Apesar de ser uma das regiões que mais produz alimentos, a América do Sul ainda tem mais de 33 milhões de pessoas passando fome. Juntos, América Latina e Caribe possuem uma população de 597 milhões de pessoas e produzem comida suficiente para alimentar 746 milhões.
Estes números mostram que “a fome é fundamentalmente um problema de acesso aos alimentos e não de disponibilidade”, afirmou o Representante Regional da Organização da ONU para Alimentação e Agricultura (FAO) para América Latina e Caribe, Raul Benitez.
“É inaceitável que ainda haja fome em uma região que produz uma quantidade de comida que é bem acima de suas necessidades. Para isso, é preciso continuar a trabalhar com os governos para criar políticas para melhorar a distribuição dos benefícios do crescimento econômico e produção agrícola, apoiando-os para alcançar a meta de erradicar a fome, uma meta que sabemos ser perfeitamente possível”, declarou Benitez.
No entanto, histórias de sucesso mostram que estados comprometidos com a segurança alimentar podem fazer progressos significativos na redução da fome. Haiti, Nicarágua, Peru e Brasil, entre outros, reduziram os níveis de subnutrição em magnitudes diferentes, mas de forma constante ao longo das últimas duas décadas, movendo-se no sentido de atingir o primeiro dos Objetivos de Desenvolvimento do Milênio (ODM).
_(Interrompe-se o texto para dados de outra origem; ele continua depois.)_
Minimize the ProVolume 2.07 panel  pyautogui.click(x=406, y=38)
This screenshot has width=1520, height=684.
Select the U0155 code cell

Na América do Sul, o Peru reduziu a desnutrição em mais de 20 pontos percentuais nas últimas duas décadas, de 32,6% em 1990-92 para 11,2% no período de 2010-12, enquanto o Brasil tem empreendido uma grande campanha para acabar com a fome, incentivando grandes mudanças. O país tem agora níveis de desnutrição de 6,9%, um dos maiores avanços na região.